What It Does
Origami generates mesh structures from After Effects layers and animates them automatically. It converts shape layer paths, layer masks, or layer borders into fragmented mesh patterns (Voronoi, Delaunay, triangles, squares), then propagates animation across those fragments with one click.
Key Features
Mesh generation. Convert any shape path or mask into mesh fragments using Voronoi diagrams, Delaunay triangulation, triangle patterns, or square grids. Each fragment becomes a separate After Effects layer you can control individually.
Automatic animation graph. Select starting fragments, choose transform properties (rotation, scale, opacity, trim paths), click Animate, and Origami builds the propagation structure automatically using expressions.

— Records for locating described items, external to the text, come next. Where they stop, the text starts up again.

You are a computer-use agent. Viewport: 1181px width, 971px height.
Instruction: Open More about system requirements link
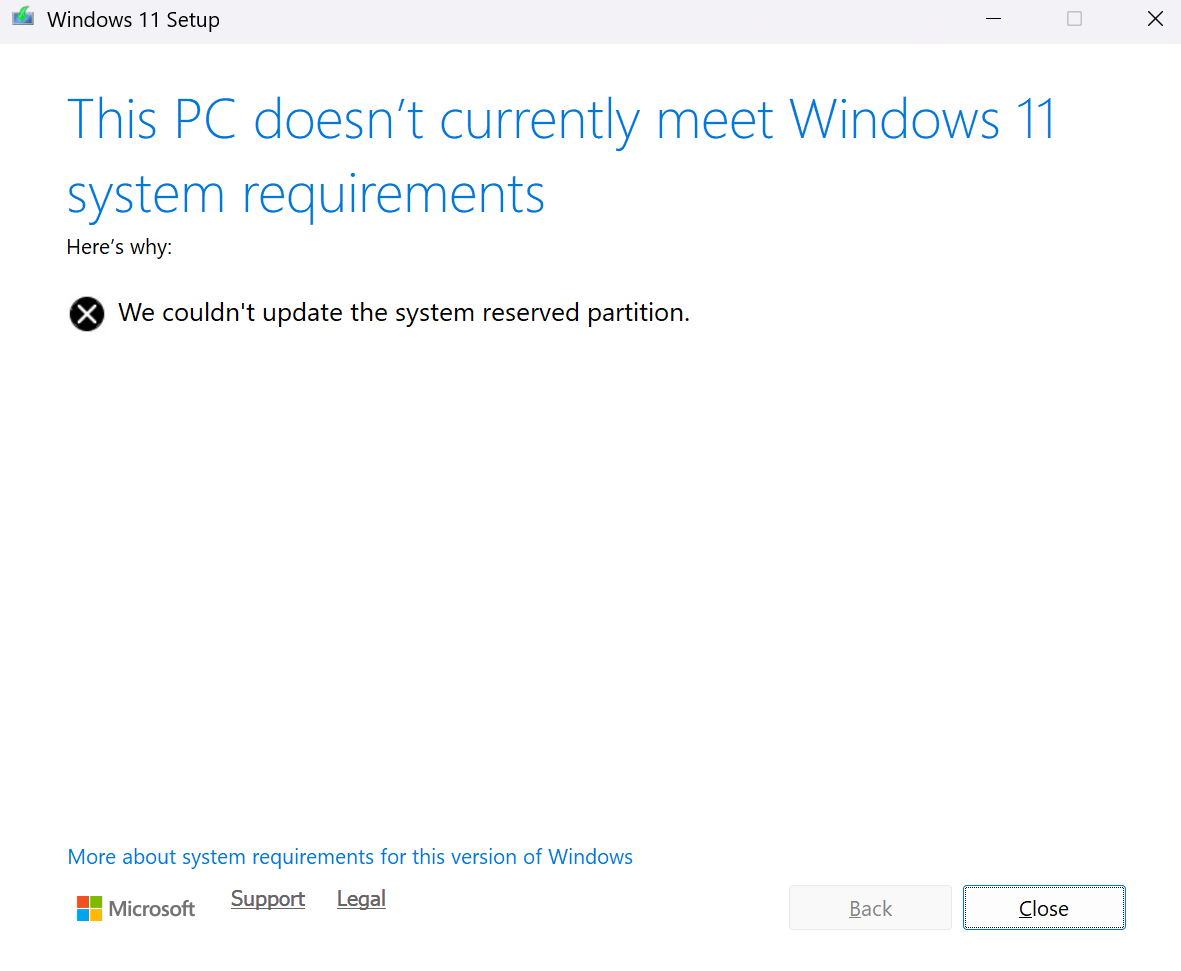349,856
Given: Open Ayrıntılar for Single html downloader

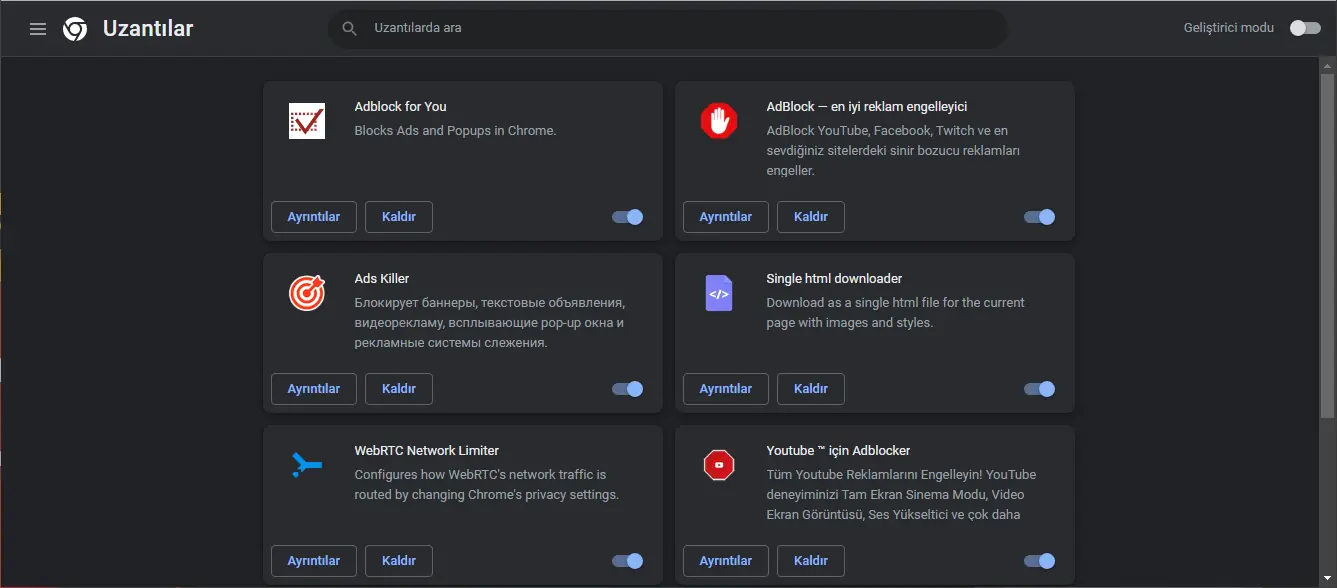Looking at the screenshot, I should [725, 389].
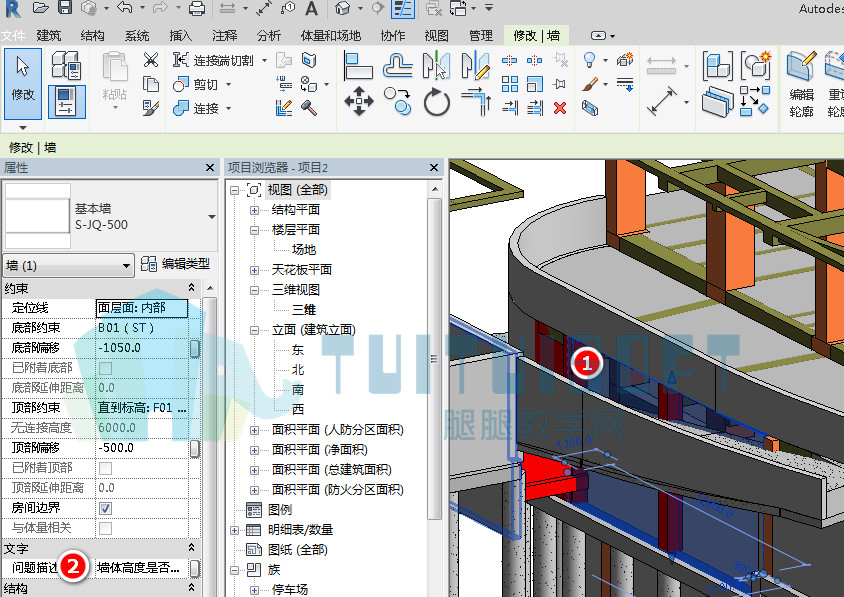
Task: Toggle the 房间边界 checkbox
Action: (106, 508)
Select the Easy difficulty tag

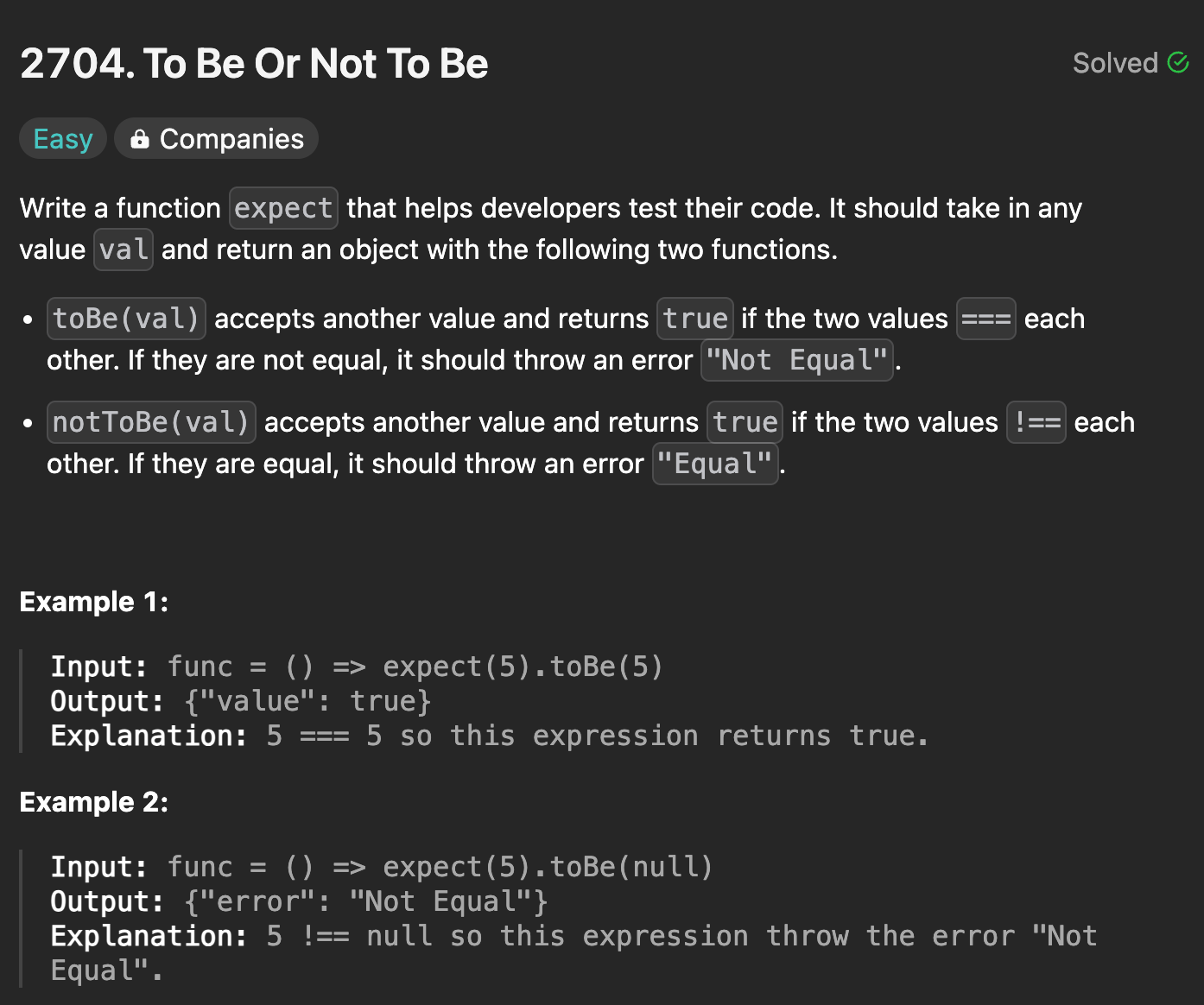[x=63, y=138]
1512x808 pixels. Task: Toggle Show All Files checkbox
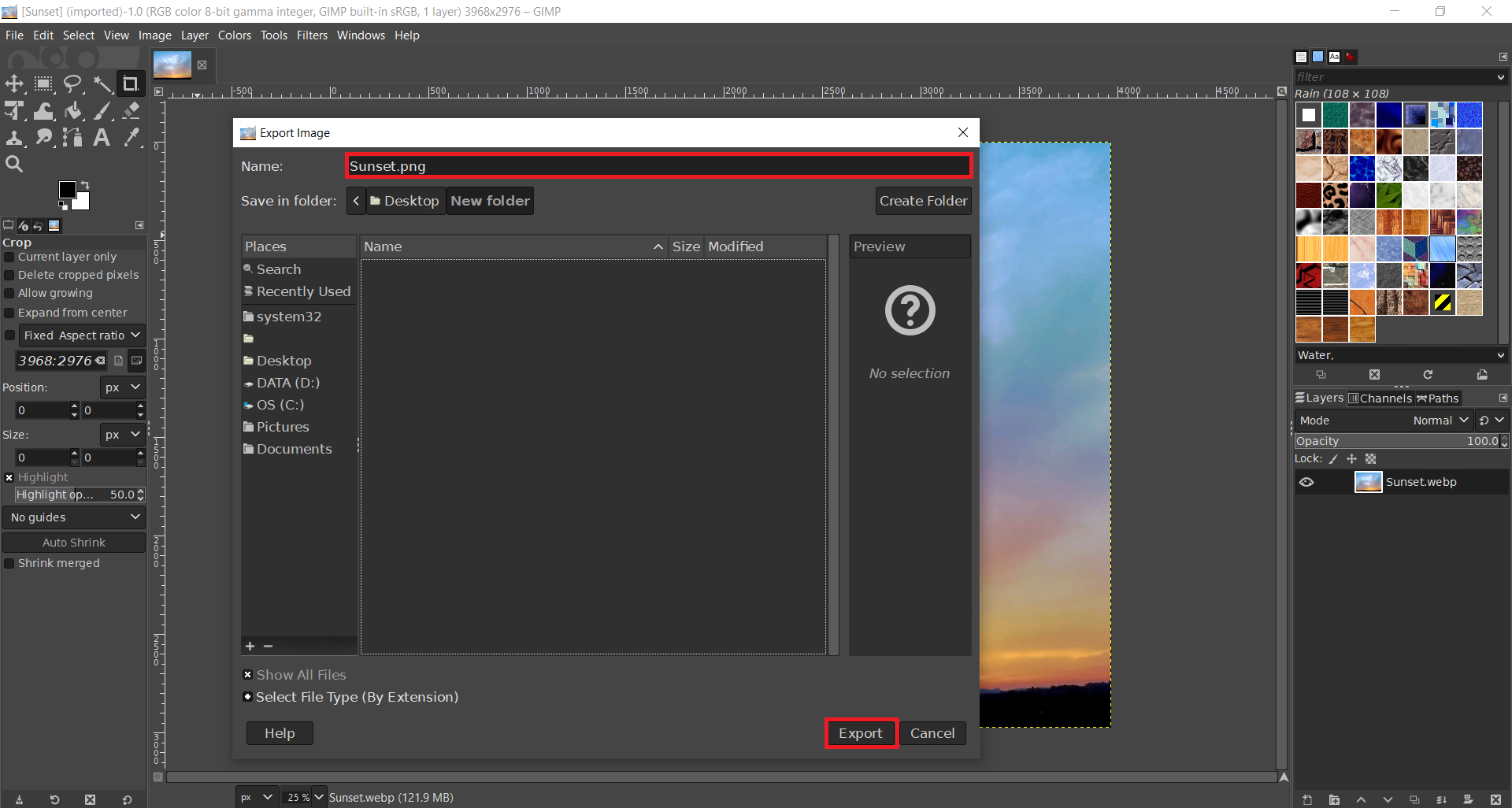tap(248, 675)
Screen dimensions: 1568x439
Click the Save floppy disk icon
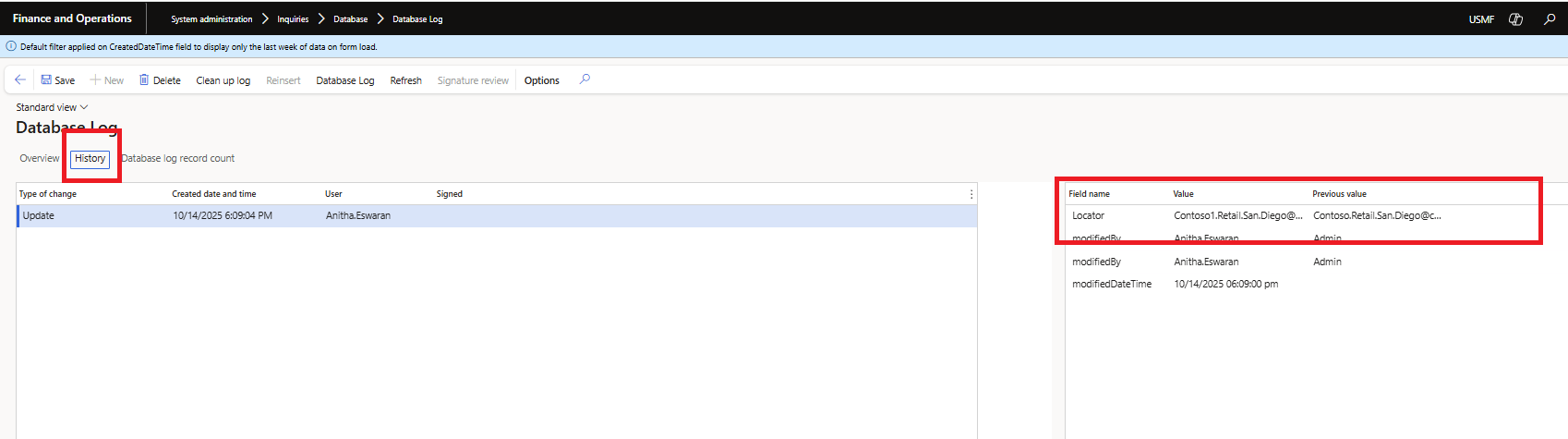46,80
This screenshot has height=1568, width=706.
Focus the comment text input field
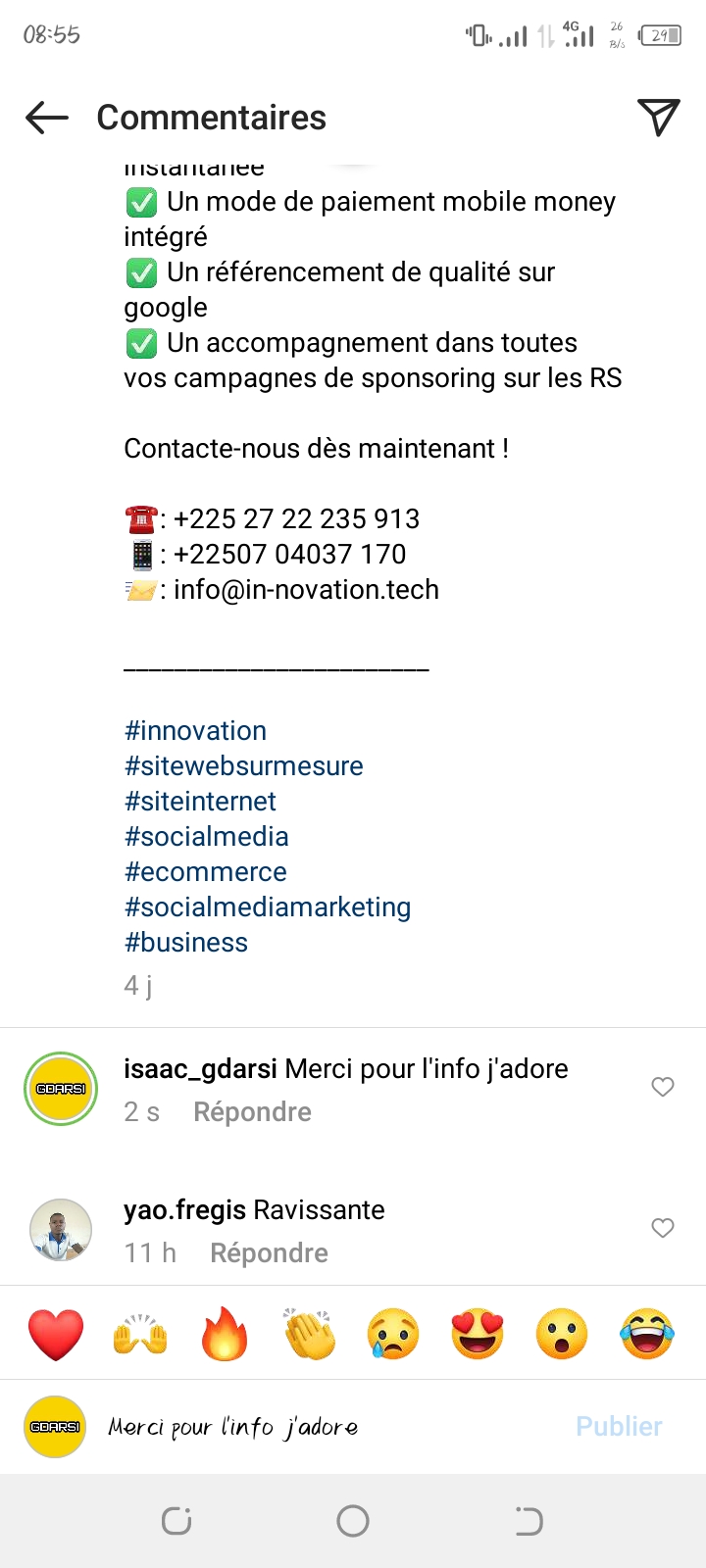coord(324,1427)
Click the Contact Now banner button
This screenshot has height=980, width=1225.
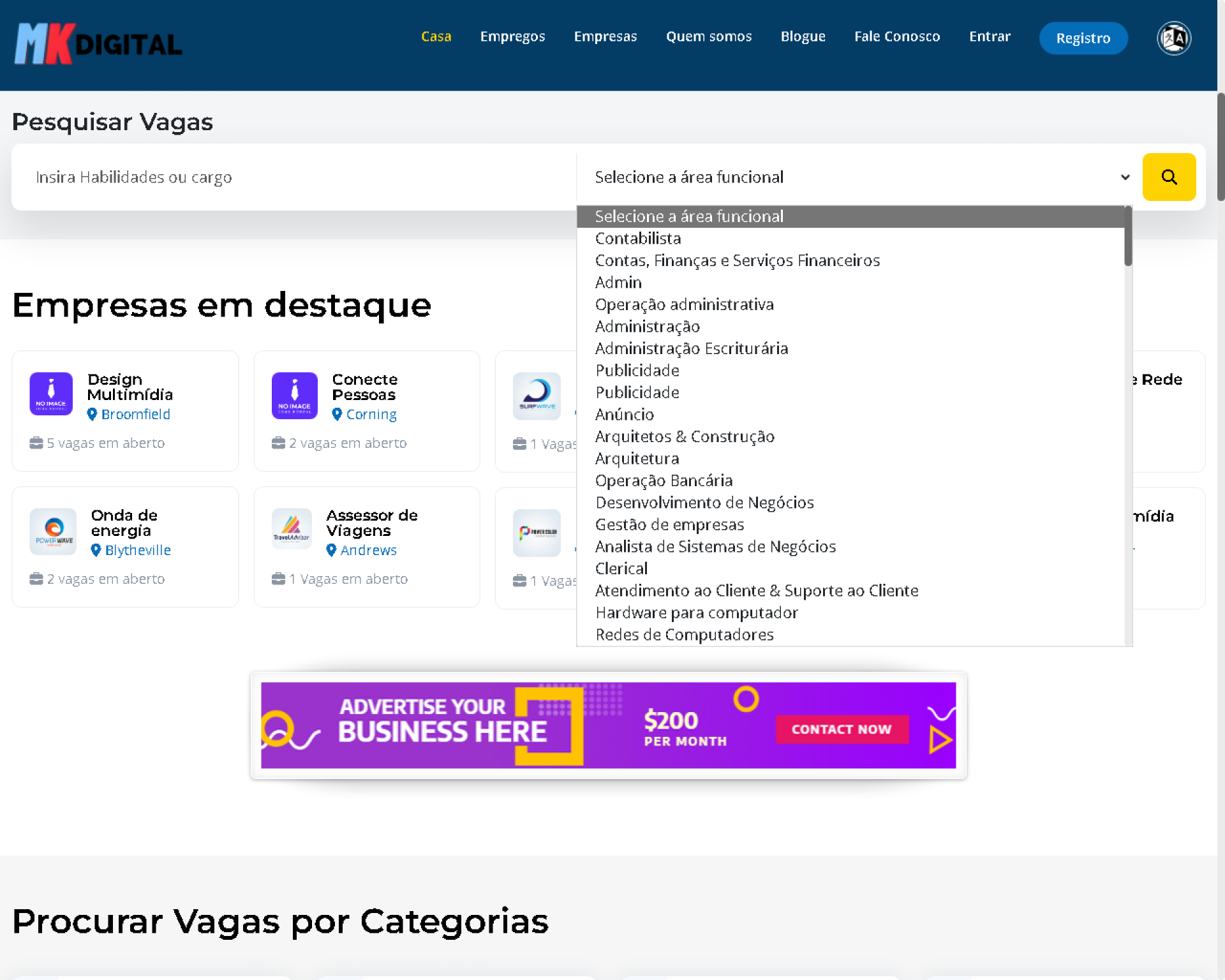tap(841, 729)
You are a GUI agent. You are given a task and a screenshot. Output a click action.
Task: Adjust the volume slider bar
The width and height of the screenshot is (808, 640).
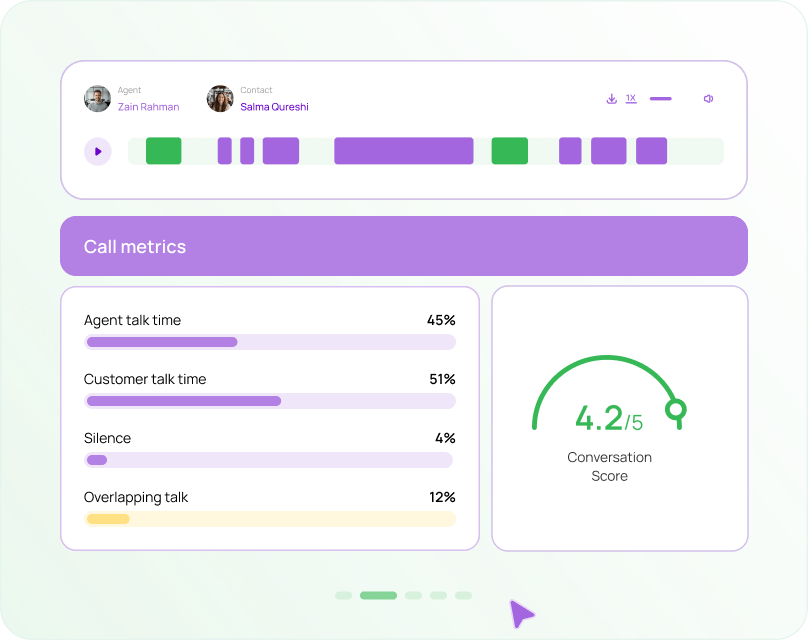[x=660, y=99]
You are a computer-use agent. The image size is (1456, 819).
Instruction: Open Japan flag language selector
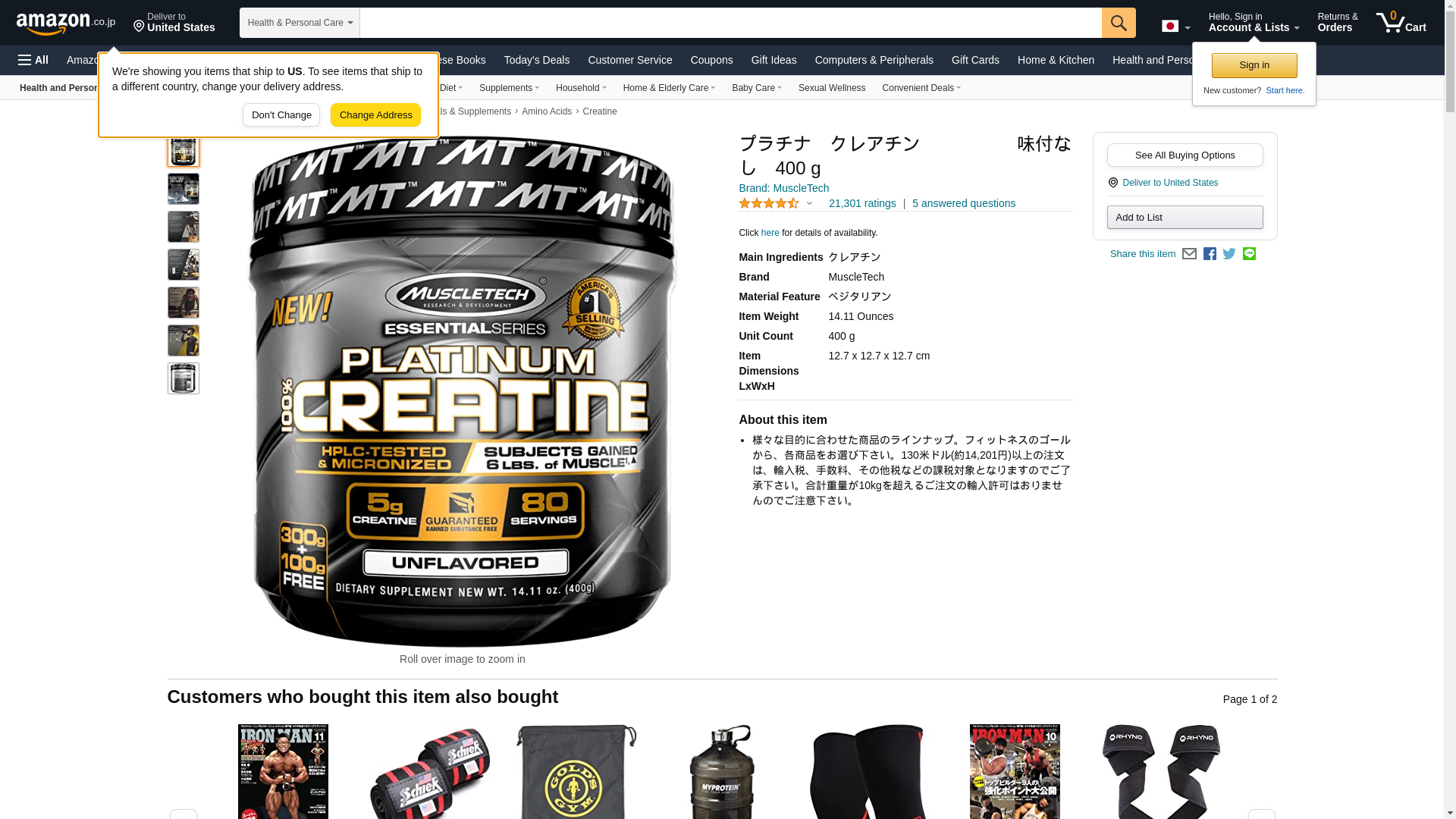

Custom timing control. Add bounce or easing by keyframing a single control effect. Adjust timing across all fragments without touching individual layers.
Render presets with JSON export. Save mesh and animation settings as JSON files to share with team members or reuse across projects.
Who It’s For
Motion designers building unfold transitions, organic growth effects, or fragmented reveals. Useful for title animations that require geometric breakup or visualizations where data points need coordinated timing.
Important limitation: Origami creates hundreds of layers, which slows After Effects significantly. Start with fewer mesh points (try 10 before 100) to test performance. Bezier shapes are not supported yet, only vertex-based shapes and masks.
Pricing
Origami uses a pay-what-you-want model. You set your own price when purchasing. A trial version is available for testing before purchase.